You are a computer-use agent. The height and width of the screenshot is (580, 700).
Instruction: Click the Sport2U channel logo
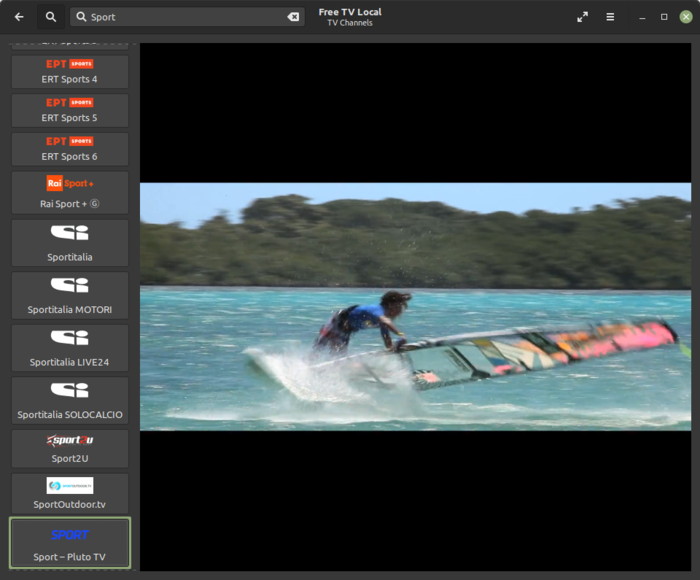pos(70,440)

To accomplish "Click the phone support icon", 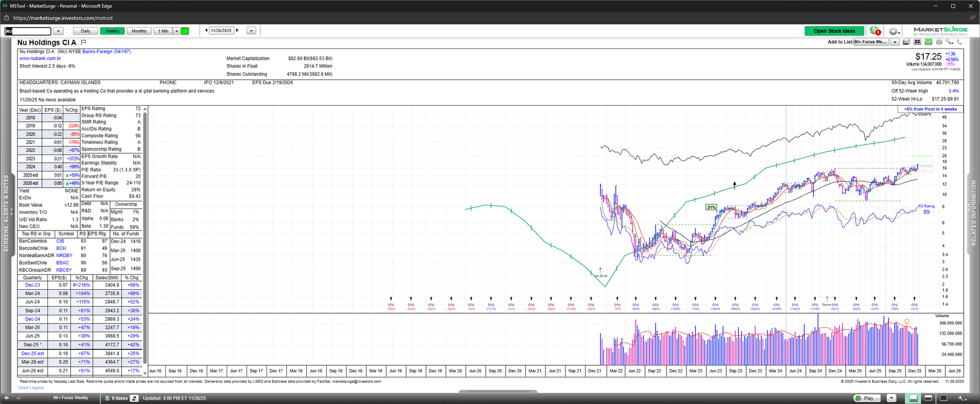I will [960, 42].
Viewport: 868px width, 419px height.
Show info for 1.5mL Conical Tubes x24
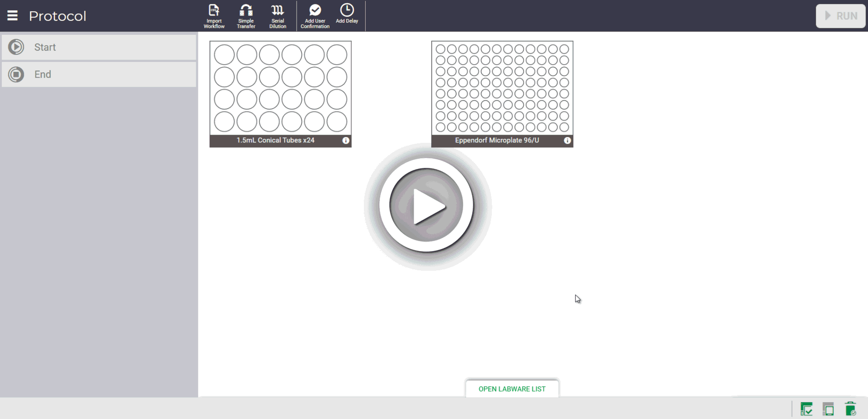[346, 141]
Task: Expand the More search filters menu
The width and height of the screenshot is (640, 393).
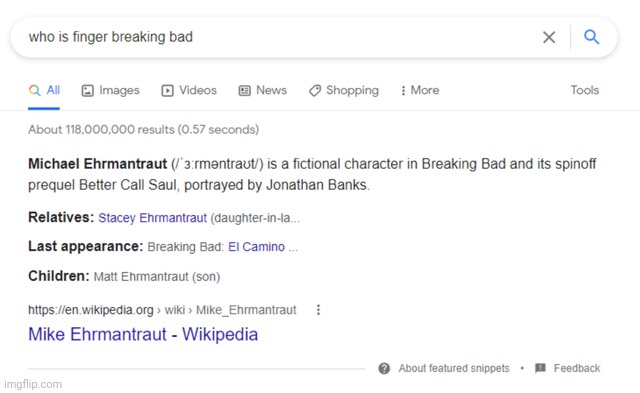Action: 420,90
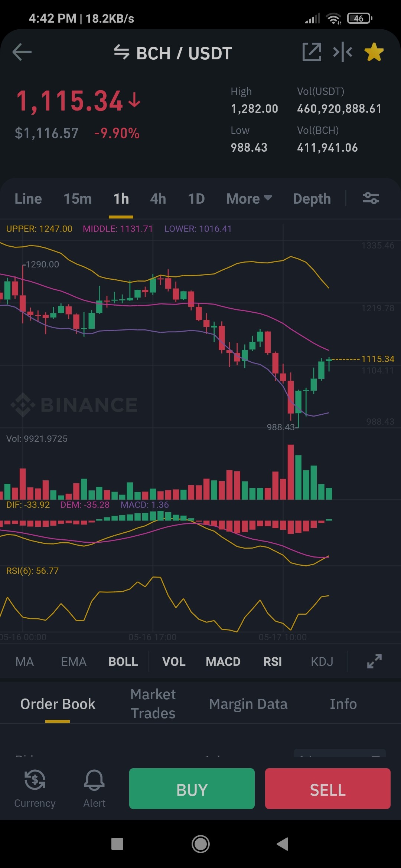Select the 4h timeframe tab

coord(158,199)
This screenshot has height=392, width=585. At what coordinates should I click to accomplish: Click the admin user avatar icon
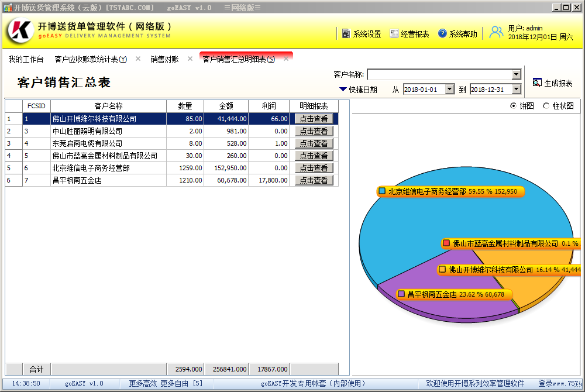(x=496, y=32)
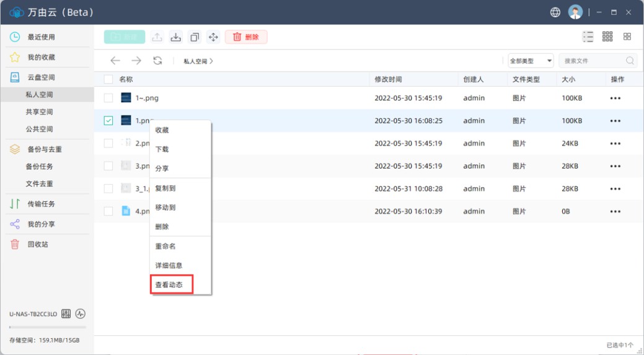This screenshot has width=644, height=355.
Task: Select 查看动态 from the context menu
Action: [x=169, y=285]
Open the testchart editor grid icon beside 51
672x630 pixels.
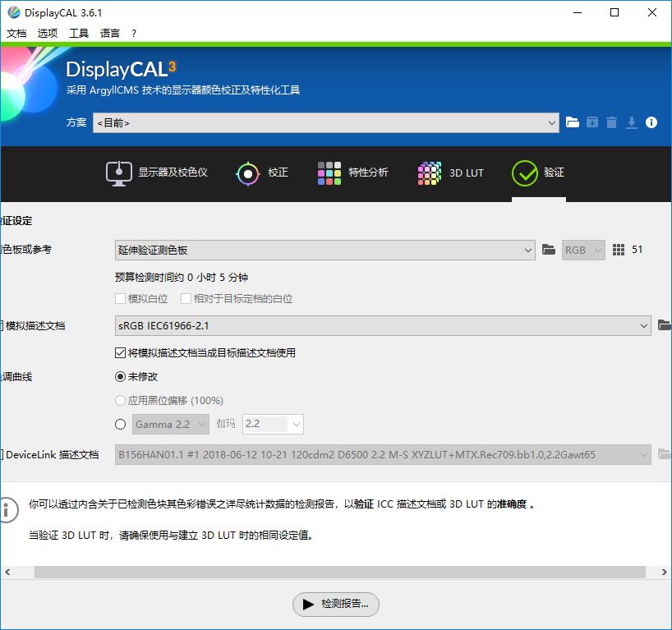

━━━

What you should do: Leave the pictures out, and reproduce only the lines from the line holding "This screenshot has height=392, width=585." through the last line of the material, both included.

Written reply:
This screenshot has height=392, width=585. At what coordinates should I click to accomplish: Click the admin user avatar icon
(x=496, y=32)
This screenshot has width=644, height=355.
Task: Select 查看动态 from the context menu
Action: [x=169, y=285]
Open the testchart editor grid icon beside 51
672x630 pixels.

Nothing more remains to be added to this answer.